SET PROBLEM - Render the records, starting at the line that contains "This screenshot has width=877, height=572." and ending at the line that contains "click(1098, 630)", as a Markdown table with the columns Row and Line. Number each line and leave out the blank ones.

MATERIAL SUPPLIED -
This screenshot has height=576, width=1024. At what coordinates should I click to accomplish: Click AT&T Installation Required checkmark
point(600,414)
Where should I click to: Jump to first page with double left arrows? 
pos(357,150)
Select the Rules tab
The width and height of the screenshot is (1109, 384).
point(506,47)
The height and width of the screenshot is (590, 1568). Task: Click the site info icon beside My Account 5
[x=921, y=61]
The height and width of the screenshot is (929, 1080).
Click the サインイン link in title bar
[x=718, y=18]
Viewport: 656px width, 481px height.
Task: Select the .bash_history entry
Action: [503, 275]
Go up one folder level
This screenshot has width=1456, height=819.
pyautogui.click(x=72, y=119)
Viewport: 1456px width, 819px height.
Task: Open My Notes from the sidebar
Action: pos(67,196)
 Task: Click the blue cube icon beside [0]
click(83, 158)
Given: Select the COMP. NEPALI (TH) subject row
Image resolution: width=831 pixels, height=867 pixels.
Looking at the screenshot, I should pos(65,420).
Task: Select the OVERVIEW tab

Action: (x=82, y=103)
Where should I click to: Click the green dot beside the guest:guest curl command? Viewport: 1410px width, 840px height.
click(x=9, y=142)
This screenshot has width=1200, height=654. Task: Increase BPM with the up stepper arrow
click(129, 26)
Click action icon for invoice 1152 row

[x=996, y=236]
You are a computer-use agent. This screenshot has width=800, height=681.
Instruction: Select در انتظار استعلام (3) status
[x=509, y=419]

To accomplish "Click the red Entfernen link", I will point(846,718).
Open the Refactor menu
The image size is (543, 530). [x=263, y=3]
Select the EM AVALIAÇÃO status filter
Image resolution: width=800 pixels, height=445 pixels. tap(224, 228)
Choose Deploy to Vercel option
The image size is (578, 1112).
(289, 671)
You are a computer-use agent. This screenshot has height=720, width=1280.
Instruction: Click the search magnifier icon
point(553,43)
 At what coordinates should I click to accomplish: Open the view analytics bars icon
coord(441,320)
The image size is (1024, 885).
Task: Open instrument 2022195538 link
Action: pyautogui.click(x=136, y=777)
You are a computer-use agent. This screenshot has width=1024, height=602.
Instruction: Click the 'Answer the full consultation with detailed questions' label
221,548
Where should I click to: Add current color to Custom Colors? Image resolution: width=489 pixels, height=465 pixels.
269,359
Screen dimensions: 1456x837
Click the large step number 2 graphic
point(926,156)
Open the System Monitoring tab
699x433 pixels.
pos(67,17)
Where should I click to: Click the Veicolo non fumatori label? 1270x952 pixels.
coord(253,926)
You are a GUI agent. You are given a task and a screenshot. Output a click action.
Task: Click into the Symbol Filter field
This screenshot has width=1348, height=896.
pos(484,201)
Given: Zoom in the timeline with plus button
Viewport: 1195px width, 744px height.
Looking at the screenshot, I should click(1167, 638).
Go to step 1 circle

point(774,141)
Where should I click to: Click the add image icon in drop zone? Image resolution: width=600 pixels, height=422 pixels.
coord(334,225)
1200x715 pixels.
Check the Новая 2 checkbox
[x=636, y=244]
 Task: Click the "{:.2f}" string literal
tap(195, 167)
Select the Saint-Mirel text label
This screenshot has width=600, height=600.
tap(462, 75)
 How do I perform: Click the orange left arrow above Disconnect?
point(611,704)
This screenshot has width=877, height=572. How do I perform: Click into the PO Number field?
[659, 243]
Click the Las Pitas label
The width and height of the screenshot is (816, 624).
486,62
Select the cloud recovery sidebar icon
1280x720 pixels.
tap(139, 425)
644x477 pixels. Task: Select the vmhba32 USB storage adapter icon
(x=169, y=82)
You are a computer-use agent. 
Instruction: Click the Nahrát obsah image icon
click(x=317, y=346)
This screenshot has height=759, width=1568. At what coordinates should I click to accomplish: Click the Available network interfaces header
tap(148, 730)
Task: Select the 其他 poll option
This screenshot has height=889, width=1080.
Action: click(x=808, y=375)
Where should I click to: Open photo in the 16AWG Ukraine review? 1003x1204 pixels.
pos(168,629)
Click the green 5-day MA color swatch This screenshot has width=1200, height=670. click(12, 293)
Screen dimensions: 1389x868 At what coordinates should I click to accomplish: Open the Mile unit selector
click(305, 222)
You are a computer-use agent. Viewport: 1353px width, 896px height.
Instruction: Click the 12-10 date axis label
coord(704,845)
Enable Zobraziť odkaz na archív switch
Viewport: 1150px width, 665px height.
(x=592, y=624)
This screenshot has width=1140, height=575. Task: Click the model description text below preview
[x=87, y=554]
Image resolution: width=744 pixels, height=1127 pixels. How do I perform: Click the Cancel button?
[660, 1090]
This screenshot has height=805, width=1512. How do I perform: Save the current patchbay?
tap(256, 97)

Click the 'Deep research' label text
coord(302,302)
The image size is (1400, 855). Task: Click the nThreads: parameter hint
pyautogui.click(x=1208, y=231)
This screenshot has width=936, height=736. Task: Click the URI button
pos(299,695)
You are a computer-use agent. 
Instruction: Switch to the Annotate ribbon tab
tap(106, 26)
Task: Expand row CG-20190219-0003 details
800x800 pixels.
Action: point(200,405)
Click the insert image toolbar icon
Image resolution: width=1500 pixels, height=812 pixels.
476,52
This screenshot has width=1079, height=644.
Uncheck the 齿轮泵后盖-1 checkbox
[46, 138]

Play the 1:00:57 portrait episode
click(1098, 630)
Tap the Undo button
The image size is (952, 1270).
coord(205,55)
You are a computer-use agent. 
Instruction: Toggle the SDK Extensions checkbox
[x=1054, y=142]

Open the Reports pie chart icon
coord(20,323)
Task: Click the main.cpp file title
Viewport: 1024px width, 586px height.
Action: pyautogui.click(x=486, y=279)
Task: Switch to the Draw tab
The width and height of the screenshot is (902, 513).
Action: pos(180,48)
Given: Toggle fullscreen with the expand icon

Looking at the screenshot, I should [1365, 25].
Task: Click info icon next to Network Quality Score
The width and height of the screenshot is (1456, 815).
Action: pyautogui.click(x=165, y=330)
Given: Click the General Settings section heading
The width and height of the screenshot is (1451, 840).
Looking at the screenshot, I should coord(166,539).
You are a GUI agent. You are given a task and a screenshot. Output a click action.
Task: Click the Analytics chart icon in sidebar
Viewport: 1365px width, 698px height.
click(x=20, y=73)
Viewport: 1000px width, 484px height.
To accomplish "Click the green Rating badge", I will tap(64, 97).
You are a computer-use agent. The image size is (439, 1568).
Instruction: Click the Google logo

CORRECT OUTPUT -
| Row | Line |
|---|---|
| 1 | This screenshot has width=877, height=572. How do I perform: Click into the PO Number field? |
| 2 | [659, 243] |
| 3 | Click the Las Pitas label |
| 4 | The width and height of the screenshot is (816, 624). |
| 5 | 486,62 |
| 6 | Select the cloud recovery sidebar icon |
| 7 | 1280x720 pixels. |
| 8 | tap(139, 425) |
| 9 | 644x477 pixels. Task: Select the vmhba32 USB storage adapter icon |
| 10 | (x=169, y=82) |
| 11 | You are a computer-use agent.  |
| 12 | Instruction: Click the Nahrát obsah image icon |
| 13 | click(x=317, y=346) |
| 14 | This screenshot has height=759, width=1568. At what coordinates should I click to accomplish: Click the Available network interfaces header |
| 15 | tap(148, 730) |
| 16 | Task: Select the 其他 poll option |
| 17 | This screenshot has height=889, width=1080. |
| 18 | Action: click(x=808, y=375) |
| 19 | Where should I click to: Open photo in the 16AWG Ukraine review? 1003x1204 pixels. |
| 20 | pos(168,629) |
| 21 | Click the green 5-day MA color swatch This screenshot has width=1200, height=670. click(12, 293) |
| 22 | Screen dimensions: 1389x868 At what coordinates should I click to accomplish: Open the Mile unit selector |
| 23 | click(305, 222) |
| 24 | You are a computer-use agent. Viewport: 1353px width, 896px height. |
| 25 | Instruction: Click the 12-10 date axis label |
| 26 | coord(704,845) |
| 27 | Enable Zobraziť odkaz na archív switch |
| 28 | Viewport: 1150px width, 665px height. |
| 29 | (x=592, y=624) |
| 30 | This screenshot has width=1140, height=575. Task: Click the model description text below preview |
| 31 | [x=87, y=554] |
| 32 | Image resolution: width=744 pixels, height=1127 pixels. How do I perform: Click the Cancel button? |
| 33 | [660, 1090] |
| 34 | This screenshot has height=805, width=1512. How do I perform: Save the current patchbay? |
| 35 | tap(256, 97) |
| 36 | Click the 'Deep research' label text |
| 37 | coord(302,302) |
| 38 | The image size is (1400, 855). Task: Click the nThreads: parameter hint |
| 39 | pyautogui.click(x=1208, y=231) |
| 40 | This screenshot has width=936, height=736. Task: Click the URI button |
| 41 | pos(299,695) |
| 42 | You are a computer-use agent.  |
| 43 | Instruction: Switch to the Annotate ribbon tab |
| 44 | tap(106, 26) |
| 45 | Task: Expand row CG-20190219-0003 details |
| 46 | 800x800 pixels. |
| 47 | Action: point(200,405) |
| 48 | Click the insert image toolbar icon |
| 49 | Image resolution: width=1500 pixels, height=812 pixels. |
| 50 | 476,52 |
| 51 | This screenshot has width=1079, height=644. |
| 52 | Uncheck the 齿轮泵后盖-1 checkbox |
| 53 | [46, 138] |
| 54 | Play the 1:00:57 portrait episode |
| 55 | click(1098, 630) |